Mary grows up to a certain extent in the course of the story’s action, which takes place over three days. In a sense, however, the story also presents an example of the regrettable erosion of the child’s ability to be sustained by imagination. Reality impinges on Mary’s imagined world, and once that influence has begun, its course cannot be reversed. At the end of the story, Mary finds how fragile is imagination, because the mere act of trying consciously to shore up her make-believe world erodes it further. She searches about to find a reason why her troops cannot practice their mountain-goat fighting on the steps up to Franklin’s house, but “the reason was not going to come to her. She had begun to cheat now, and she knew it would never come.”

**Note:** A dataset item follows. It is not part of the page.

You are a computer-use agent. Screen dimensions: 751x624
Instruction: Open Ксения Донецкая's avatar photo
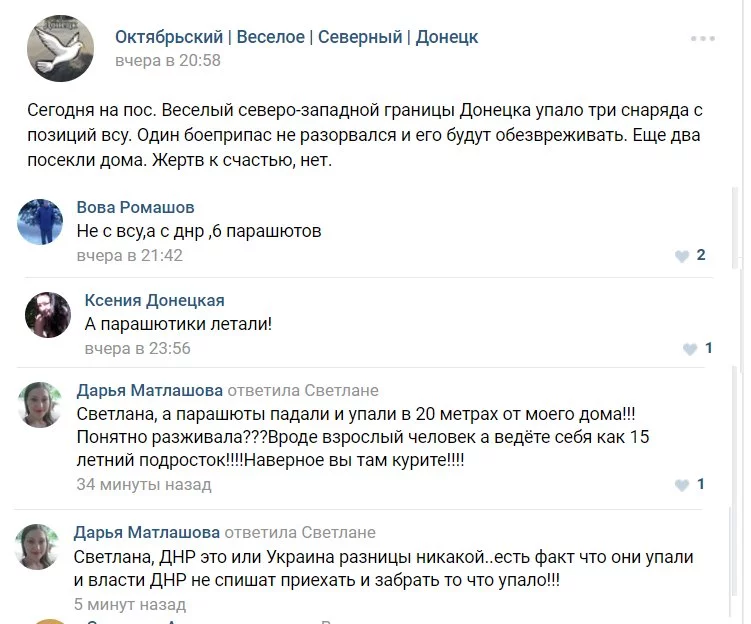click(x=48, y=315)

Rather than suggest merely that this kind of erosion of imagination is a wholly negative thing, Bowles also suggests that it is a necessary compromise with the world that other people inhabit. Not to accept that fact, she suggests, is a failing. This view is made clear in her characterization of Mary, who, while she is scrupulously fair and almost egalitarian in dealing with her troops, is also petulant when dealing with Franklin. Similarly, while she is self-assured in her clay pit, she is uncomfortable in the presence of Franklin’s mother. While any variance from the habitual is a threat to her narrowly construed picture of the world, every challenge to her make-believe world has a subtle maturing, socializing influence on her.

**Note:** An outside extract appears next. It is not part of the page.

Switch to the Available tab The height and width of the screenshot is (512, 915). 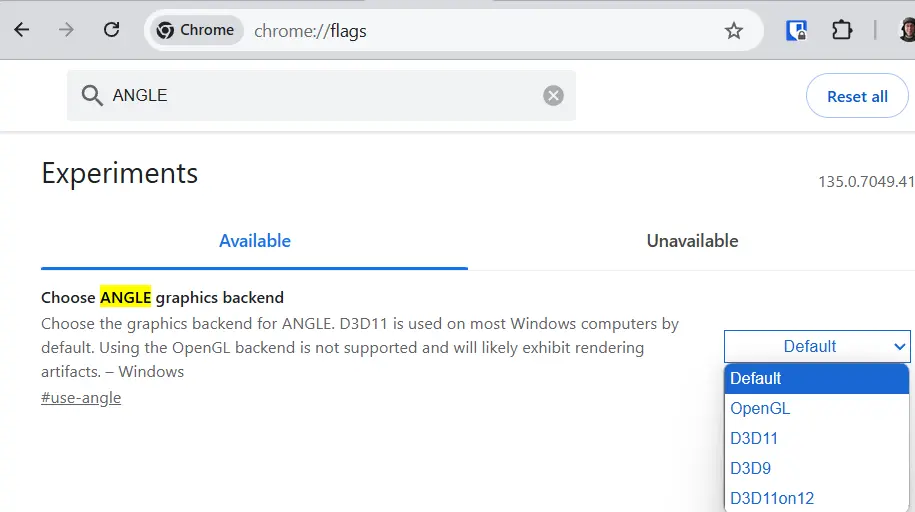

That Bowles considers this process of compromise to have its costs is clear in such things as her characterization of Franklin’s mother as a gossipy and ill-finished adult who could hardly be considered a compelling model for Mary. This view is reinforced by the triumphant tone Bowles ejects into sentences that describe how satisfying Mary’s egocentricity can be: “She was rapidly perfecting a psychological mechanism which enabled her to forget, for long stretches of time, that her parents existed.”